Because of this, spring sports often take a back seat to these fall and winter sports no matter how well teams might be doing, and attendance statistics reflect this.

Junior first baseman Pat Gelwicks, a member of the Butler baseball team, said he thinks revenue is a big factor in the turnouts for spring sporting events.

“Football and basketball are the sports that are the moneymakers for the athletic(s) department, and they have bigger facilities because of the number of people who go to their games,” Gelwicks said. “I also think that sports like basketball and football are more publicized, and that’s how it is in other places too.”

According to the NCAA, an average of 7,178 people attended each Butler men’s basketball game at Hinkle Fieldhouse during the 2010-2011 season, the most recent season with available statistics.

The Butler football team saw an average of 2,619 people walk through the gates of the Butler Bowl per game during its 2011 season.

Attendance figures for spring sports such as baseball, softball, golf, tennis and track and field are not available on the NCAA website.

Of Butler’s spring sports, only baseball and softball have attendance figures included in their box scores on www.butlersports.com.

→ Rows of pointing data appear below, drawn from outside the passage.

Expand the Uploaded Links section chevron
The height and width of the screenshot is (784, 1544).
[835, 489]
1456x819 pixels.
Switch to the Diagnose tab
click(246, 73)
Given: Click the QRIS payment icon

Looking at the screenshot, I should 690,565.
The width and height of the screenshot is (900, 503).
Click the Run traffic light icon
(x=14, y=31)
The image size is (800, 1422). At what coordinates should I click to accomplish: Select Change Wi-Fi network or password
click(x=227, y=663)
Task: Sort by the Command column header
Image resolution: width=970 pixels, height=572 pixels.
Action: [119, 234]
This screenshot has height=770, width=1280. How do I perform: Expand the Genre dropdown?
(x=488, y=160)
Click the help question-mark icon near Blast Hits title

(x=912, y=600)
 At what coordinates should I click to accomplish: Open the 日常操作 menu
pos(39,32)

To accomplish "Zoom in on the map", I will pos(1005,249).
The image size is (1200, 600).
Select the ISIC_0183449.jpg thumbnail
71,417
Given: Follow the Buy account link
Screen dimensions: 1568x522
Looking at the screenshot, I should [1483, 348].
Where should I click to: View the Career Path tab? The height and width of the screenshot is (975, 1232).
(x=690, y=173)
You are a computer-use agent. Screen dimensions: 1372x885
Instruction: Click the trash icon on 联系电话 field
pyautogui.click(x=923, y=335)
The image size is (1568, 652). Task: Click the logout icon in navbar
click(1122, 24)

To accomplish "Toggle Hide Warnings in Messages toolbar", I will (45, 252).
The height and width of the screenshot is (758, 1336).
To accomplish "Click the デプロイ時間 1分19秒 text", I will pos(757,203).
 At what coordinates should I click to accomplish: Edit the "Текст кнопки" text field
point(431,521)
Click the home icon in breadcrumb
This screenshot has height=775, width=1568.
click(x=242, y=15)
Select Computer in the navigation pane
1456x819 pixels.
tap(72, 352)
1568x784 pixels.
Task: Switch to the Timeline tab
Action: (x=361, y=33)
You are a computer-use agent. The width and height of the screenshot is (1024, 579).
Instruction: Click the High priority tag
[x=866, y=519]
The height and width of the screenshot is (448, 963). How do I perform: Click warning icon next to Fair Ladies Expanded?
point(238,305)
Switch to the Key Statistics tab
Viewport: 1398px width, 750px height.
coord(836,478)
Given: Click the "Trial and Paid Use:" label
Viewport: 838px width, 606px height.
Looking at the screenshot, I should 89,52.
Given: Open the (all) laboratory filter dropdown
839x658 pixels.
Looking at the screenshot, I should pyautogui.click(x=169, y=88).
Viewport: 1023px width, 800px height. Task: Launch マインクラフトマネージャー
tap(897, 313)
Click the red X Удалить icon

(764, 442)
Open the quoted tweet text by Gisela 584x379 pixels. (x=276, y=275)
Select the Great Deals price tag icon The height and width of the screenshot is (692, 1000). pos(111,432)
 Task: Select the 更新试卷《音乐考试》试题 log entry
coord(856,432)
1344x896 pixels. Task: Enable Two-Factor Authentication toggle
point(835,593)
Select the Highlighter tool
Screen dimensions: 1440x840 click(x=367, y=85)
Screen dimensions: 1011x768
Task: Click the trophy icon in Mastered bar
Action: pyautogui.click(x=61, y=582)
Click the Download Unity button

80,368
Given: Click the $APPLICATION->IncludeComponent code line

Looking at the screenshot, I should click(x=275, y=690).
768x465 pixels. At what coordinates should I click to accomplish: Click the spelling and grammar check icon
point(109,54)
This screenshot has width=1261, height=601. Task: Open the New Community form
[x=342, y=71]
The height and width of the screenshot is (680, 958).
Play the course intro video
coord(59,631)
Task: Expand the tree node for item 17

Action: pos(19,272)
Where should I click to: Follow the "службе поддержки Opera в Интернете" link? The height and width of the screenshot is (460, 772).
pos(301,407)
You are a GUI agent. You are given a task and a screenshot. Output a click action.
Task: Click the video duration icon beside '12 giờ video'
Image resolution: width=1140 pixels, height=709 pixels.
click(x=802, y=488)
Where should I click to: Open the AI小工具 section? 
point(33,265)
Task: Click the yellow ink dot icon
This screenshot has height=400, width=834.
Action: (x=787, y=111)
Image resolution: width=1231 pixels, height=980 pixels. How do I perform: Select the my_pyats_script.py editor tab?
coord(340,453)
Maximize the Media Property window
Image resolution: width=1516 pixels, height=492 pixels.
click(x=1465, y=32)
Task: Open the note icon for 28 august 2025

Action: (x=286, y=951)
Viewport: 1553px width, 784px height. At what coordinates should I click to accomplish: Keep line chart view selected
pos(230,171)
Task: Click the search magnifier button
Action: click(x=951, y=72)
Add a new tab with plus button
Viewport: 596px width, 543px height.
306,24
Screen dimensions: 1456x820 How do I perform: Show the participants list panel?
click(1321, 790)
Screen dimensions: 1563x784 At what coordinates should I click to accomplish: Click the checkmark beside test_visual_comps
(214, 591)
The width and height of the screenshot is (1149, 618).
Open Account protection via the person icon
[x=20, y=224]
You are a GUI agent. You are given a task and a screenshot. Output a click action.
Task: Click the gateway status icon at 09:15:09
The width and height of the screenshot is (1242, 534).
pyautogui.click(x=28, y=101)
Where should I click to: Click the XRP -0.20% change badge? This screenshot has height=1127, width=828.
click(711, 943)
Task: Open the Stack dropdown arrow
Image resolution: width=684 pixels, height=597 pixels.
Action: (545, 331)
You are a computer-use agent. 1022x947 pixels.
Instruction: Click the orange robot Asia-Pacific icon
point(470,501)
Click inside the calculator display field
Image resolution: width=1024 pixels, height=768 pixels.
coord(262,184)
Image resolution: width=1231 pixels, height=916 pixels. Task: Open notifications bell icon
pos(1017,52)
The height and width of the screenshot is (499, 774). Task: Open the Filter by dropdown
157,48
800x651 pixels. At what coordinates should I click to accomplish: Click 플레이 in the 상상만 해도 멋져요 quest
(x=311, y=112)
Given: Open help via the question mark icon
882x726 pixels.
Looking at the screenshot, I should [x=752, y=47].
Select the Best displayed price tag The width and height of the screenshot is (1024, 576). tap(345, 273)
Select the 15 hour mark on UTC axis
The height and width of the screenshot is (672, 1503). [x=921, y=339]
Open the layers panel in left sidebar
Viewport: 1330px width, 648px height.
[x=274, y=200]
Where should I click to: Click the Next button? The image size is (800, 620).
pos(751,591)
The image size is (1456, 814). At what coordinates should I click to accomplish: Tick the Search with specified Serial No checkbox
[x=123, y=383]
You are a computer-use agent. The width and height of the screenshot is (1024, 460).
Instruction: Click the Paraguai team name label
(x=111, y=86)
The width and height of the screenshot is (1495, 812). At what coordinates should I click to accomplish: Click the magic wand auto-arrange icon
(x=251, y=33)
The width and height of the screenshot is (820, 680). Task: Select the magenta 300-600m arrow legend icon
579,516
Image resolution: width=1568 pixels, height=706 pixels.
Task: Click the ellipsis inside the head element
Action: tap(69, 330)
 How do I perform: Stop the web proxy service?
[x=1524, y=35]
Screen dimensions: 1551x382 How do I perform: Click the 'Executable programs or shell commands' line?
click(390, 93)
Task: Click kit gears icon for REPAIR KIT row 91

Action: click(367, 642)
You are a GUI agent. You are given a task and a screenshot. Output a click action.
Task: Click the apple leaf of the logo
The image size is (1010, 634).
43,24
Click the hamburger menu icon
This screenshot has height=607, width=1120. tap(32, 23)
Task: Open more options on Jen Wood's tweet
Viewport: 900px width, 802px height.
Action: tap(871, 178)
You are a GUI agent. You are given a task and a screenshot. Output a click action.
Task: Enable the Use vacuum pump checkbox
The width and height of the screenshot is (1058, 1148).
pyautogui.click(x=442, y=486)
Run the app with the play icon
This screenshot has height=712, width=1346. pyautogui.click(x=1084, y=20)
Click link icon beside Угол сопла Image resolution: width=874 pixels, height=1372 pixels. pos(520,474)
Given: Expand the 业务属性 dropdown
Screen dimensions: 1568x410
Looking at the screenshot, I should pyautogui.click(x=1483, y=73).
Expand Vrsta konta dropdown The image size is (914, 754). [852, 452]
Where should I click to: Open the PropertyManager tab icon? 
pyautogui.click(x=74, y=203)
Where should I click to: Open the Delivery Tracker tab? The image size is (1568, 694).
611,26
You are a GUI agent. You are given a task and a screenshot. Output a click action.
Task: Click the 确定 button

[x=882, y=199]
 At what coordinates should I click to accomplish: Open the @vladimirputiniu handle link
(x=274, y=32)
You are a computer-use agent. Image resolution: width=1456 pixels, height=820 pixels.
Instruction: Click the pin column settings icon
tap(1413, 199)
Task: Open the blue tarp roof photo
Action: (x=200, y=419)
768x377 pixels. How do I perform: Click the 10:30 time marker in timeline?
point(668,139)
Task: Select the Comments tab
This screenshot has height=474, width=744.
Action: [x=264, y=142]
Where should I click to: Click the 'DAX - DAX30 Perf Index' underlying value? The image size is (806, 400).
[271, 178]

The largest home crowd of the ongoing season for the baseball team was 277 for a doubleheader against Wright State on March 24.

In a game against Loyola of Chicago on March 31, the softball team drew a season-high 187 fans.

Senior first baseman Erin Falkenberry said she thinks softball does not get as much exposure as other sports and cited the location of the softball field as a reason why.

“I don’t think there’s that much publicity or promotion for softball games, so that could be why,” Falkenberry said. “I don’t think a lot of students know about us, and with our location so far away from campus, I don’t think, unless you’ve been out there, that you’d know there’s a softball field out there.”

Baseball junior infielder Bob Akin said the numerous games that baseball and softball teams play during their seasons could factor into why few people attend games.

Collegian file photo

“We play four or five games a week and play the same team for several games in a row,” Akin said. “With basketball, there’s one big rivalry game to go to, so I think that has something to do with it.”

Gelwicks also said the number of games that are played in a season, as well as Butler’s small enrollment, could have something to do with the lower attendance.

“The fact that we play so many games means there’s a bit of a spread-out crowd,” Gelwicks said. “Plus, Butler’s a smaller school. Most schools that get large crowds are bigger public schools.”

Unpredictable spring weather could also play a role in the low number of fans at sporting events, considering that the majority are contested outdoors.

“It’s usually colder during our season, and people don’t want to sit in the cold for three hours,” Gelwicks said.

While Falkenberry said having more fans at home games would be appreciated, the low attendance does not bother her.

“It doesn’t bother us,” Falkenberry said. “But we would love to get the support that other teams on campus get.”